◆ DATA FOR REVIEW ◆

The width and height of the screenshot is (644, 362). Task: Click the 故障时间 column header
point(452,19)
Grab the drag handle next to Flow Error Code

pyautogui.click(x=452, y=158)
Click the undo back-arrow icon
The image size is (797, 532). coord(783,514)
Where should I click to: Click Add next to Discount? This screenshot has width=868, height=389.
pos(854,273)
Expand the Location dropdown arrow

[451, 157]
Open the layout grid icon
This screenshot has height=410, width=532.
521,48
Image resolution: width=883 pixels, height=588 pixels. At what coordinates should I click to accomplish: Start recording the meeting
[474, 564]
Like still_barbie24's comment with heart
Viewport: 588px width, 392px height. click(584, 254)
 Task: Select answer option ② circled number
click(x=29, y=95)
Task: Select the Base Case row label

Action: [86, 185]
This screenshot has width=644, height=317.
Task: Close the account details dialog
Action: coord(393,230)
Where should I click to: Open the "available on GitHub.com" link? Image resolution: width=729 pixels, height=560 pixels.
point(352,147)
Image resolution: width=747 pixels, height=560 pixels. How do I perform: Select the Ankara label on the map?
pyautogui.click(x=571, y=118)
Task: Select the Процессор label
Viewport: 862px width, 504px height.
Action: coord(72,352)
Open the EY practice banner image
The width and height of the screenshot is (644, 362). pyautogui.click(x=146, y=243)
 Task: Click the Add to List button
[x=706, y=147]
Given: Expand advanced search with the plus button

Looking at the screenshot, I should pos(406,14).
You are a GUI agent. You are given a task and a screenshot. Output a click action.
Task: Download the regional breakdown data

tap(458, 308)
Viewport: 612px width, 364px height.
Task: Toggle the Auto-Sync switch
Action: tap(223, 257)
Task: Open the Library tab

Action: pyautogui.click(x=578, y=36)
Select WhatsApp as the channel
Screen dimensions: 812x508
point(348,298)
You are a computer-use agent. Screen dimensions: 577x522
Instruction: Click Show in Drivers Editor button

◆ TO DO ◆
From the data, list each line in which the string "agent" appears.

◆ COMPLETED TASK ◆
You are a GUI agent. You are given a task and a screenshot. Output a click action.
You are a computer-use agent. Screen dimensions: 577x522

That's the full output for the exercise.